- **WORK ORDER**
Transcribe the lines exactly, beginning with the one that contains "Where should I" and ending with the final line of the records. Do not transcribe pictures.

(Stored items)

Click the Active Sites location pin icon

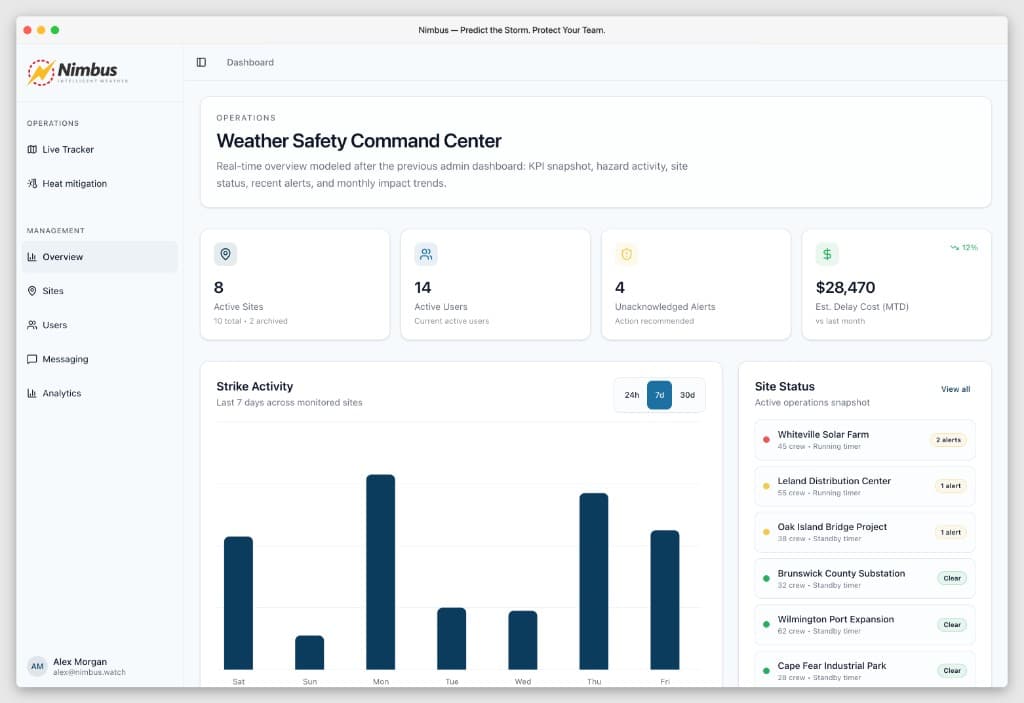coord(225,254)

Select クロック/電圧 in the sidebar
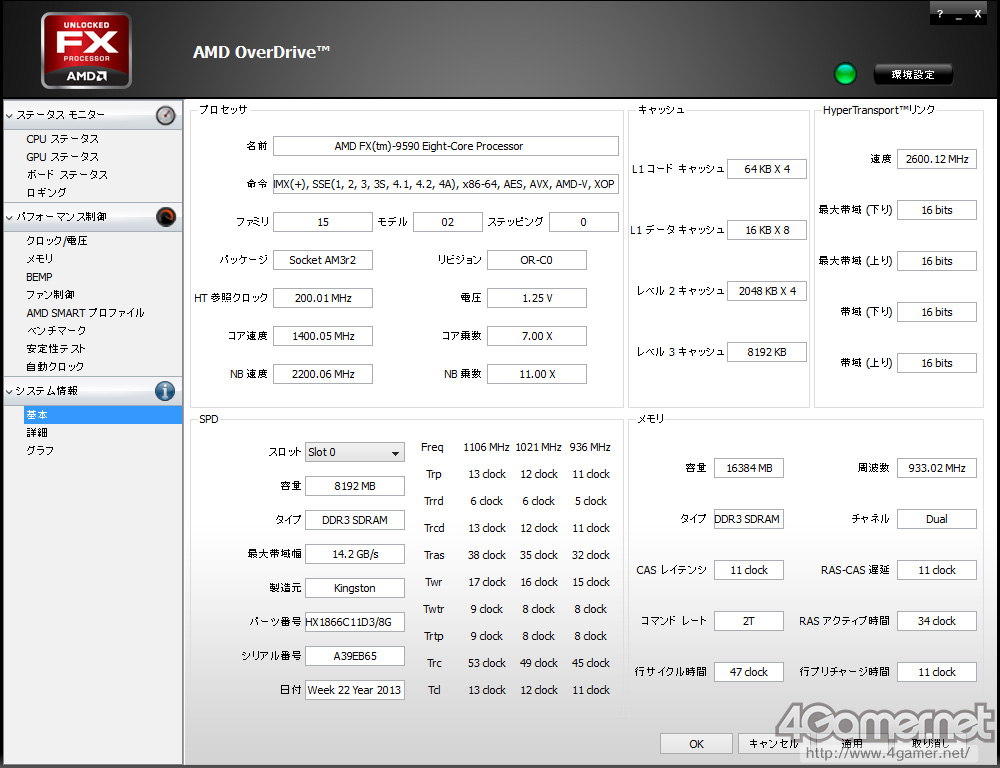[x=56, y=241]
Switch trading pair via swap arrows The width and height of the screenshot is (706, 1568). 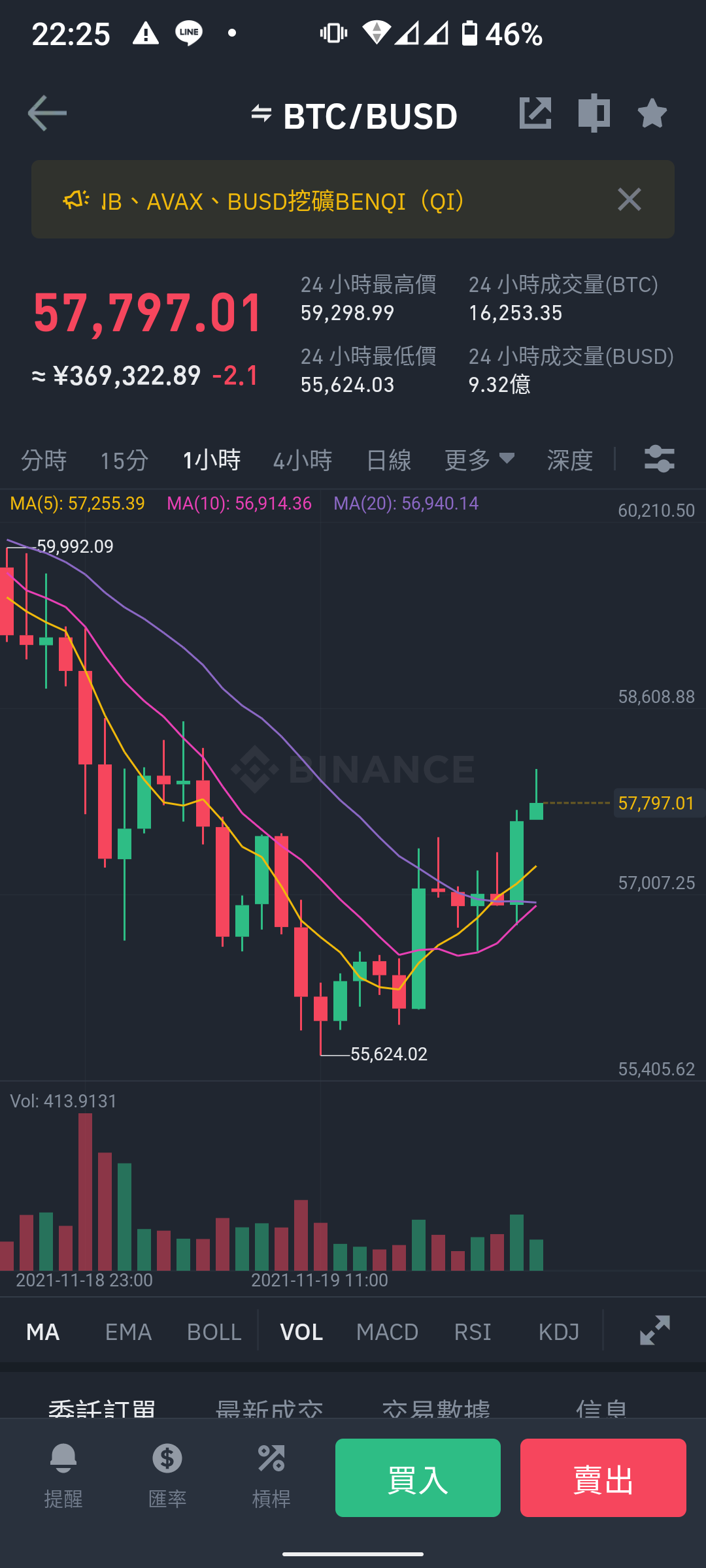tap(261, 114)
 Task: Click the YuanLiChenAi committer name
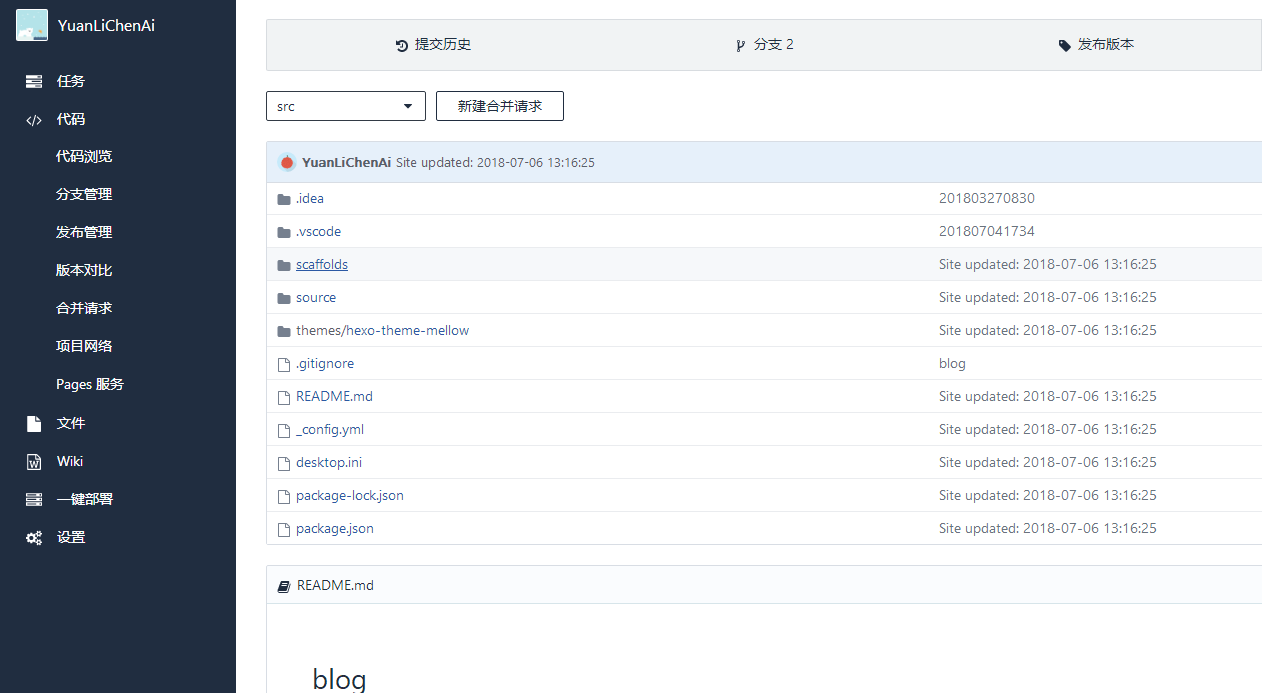click(346, 162)
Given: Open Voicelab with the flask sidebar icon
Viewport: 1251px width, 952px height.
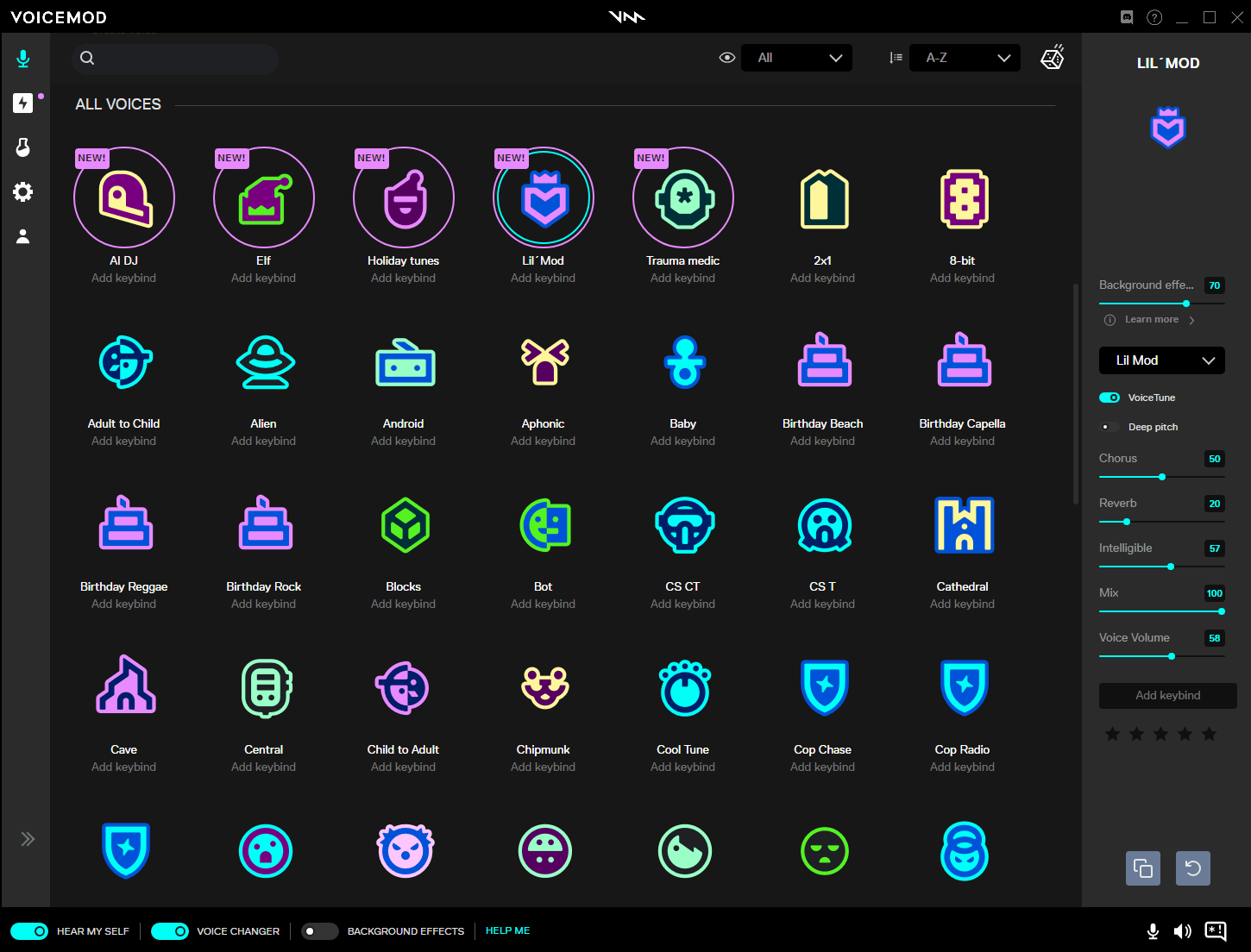Looking at the screenshot, I should point(22,147).
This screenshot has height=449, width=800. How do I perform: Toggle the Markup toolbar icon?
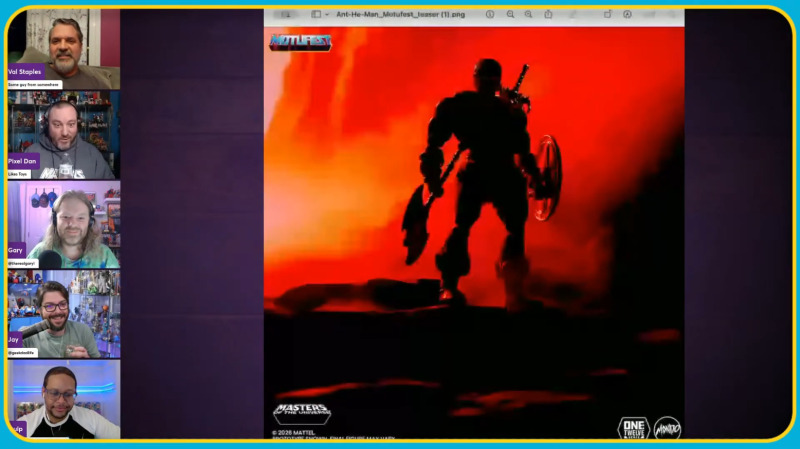(627, 15)
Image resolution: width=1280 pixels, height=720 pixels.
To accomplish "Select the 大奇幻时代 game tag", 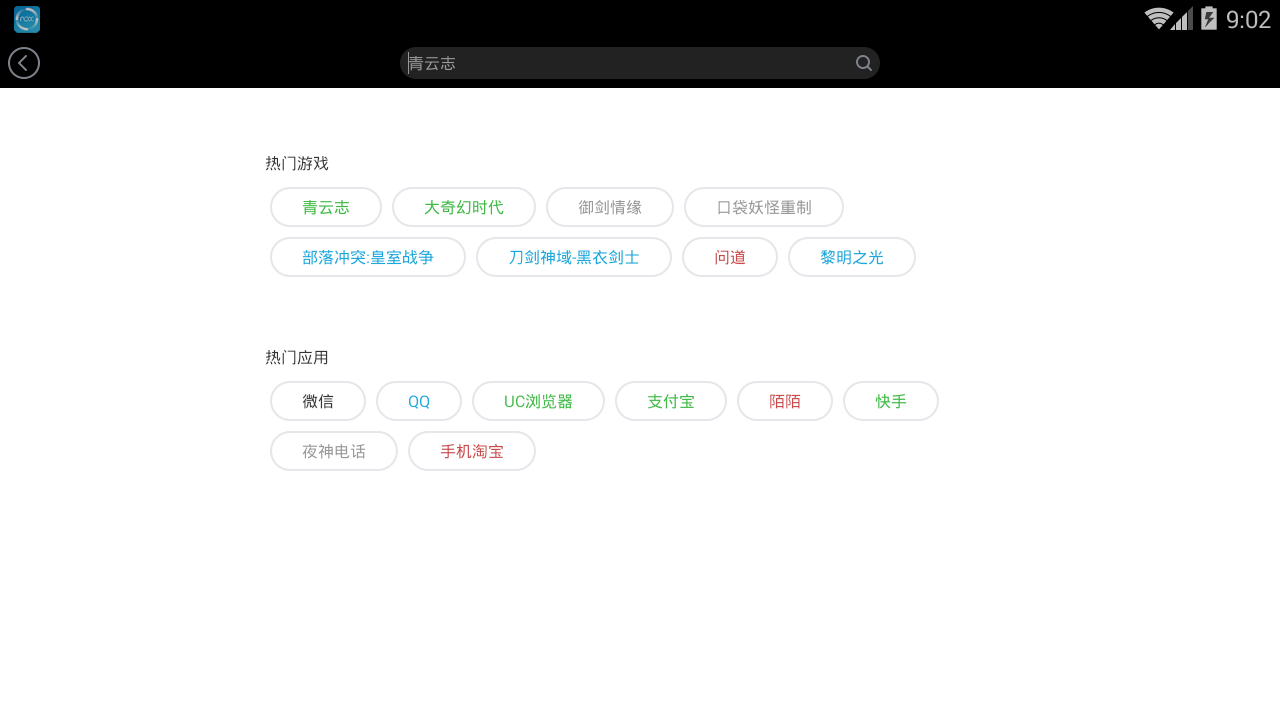I will [464, 207].
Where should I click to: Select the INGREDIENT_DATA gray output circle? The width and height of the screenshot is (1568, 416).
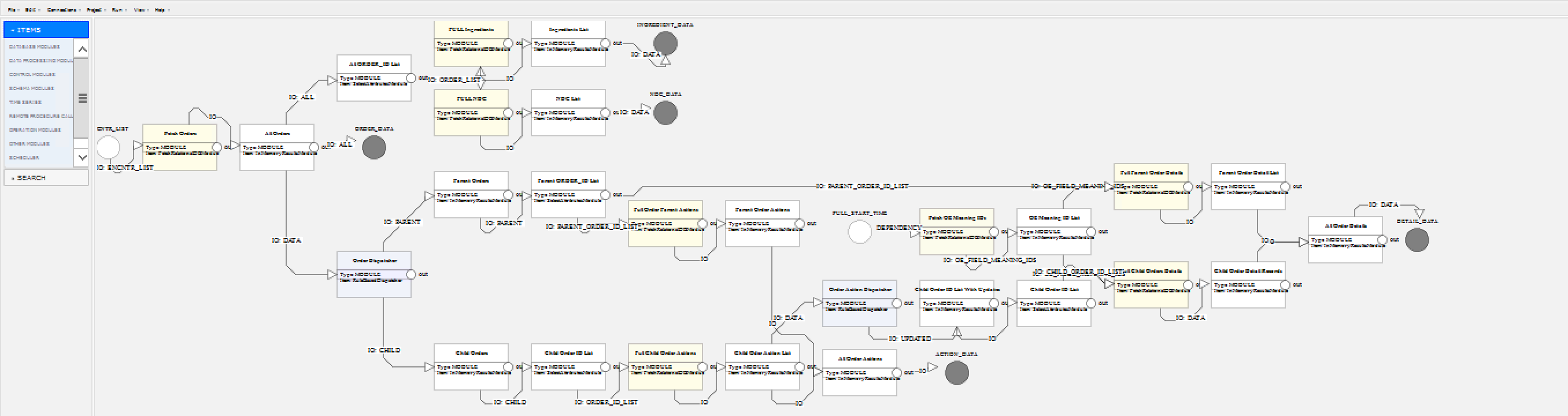[x=665, y=44]
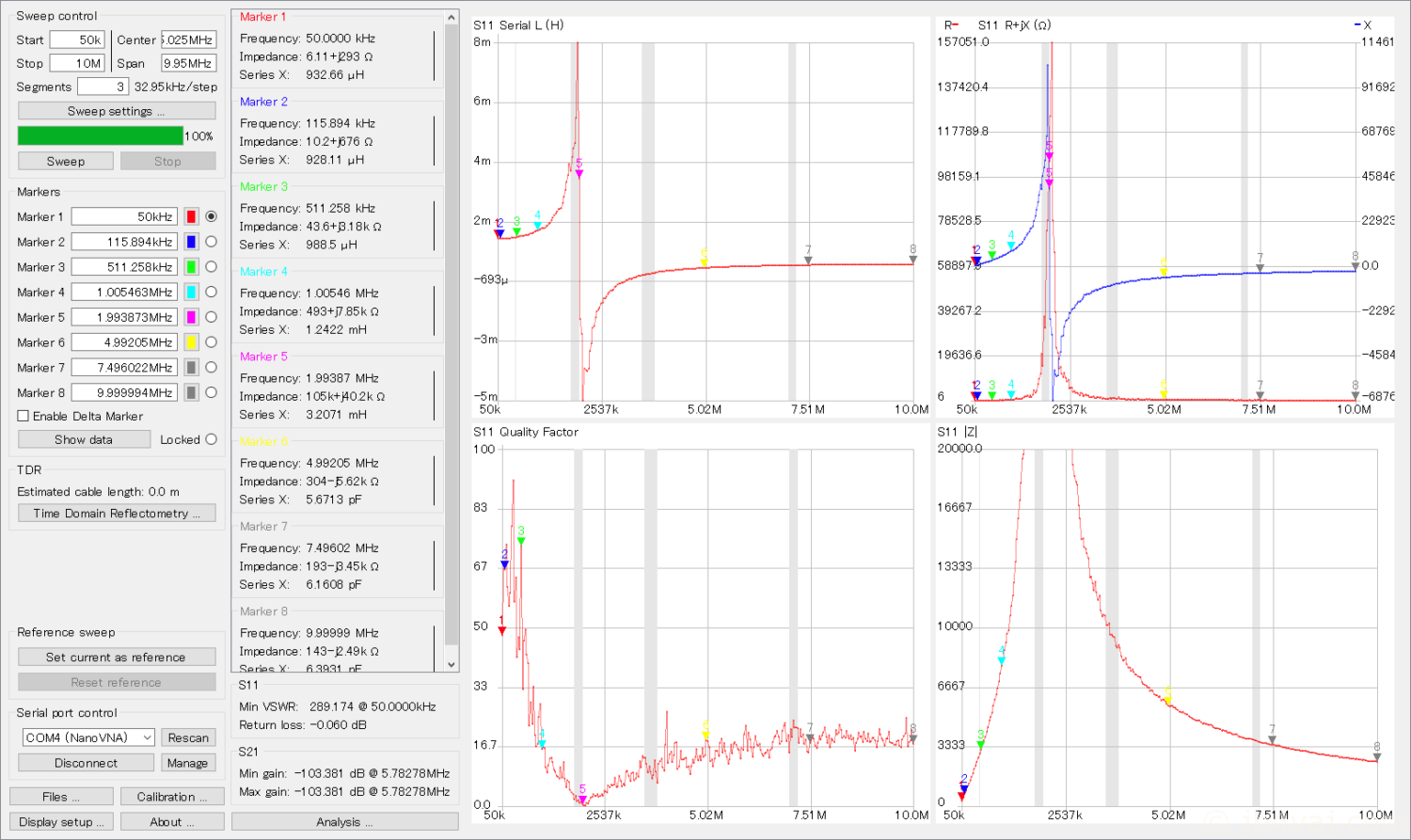Open the Calibration window

tap(172, 797)
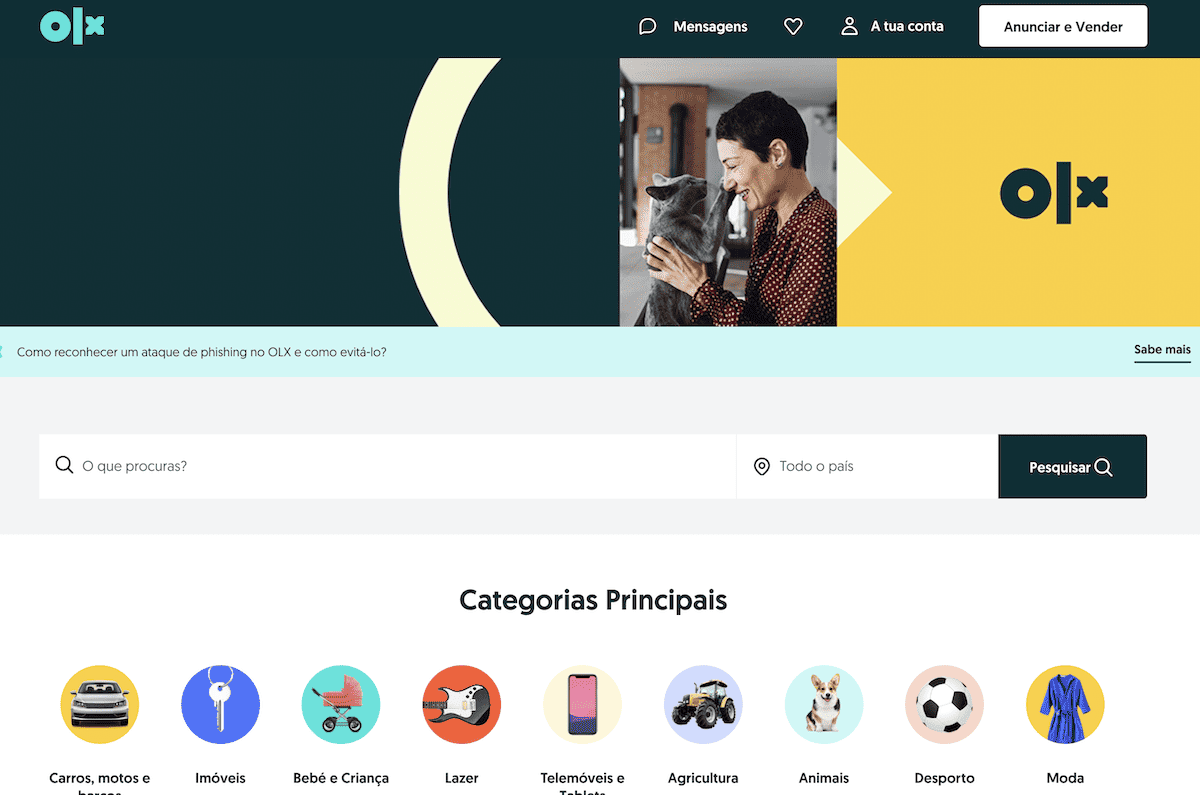The width and height of the screenshot is (1200, 795).
Task: Open the Mensagens menu item
Action: click(710, 27)
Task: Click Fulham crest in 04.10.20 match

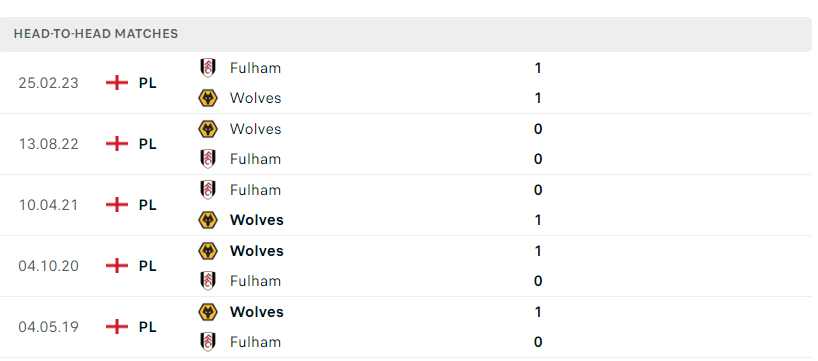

- **SOLUTION TO THE PROBLEM**
Where should I click to: Select the INGREDIENT_DATA gray output circle? The width and height of the screenshot is (1568, 416).
[x=665, y=44]
Open the Calibration window

tap(172, 797)
The width and height of the screenshot is (1200, 795).
Task: Open the Mensagens menu item
Action: click(710, 27)
Task: Click Fulham crest in 04.10.20 match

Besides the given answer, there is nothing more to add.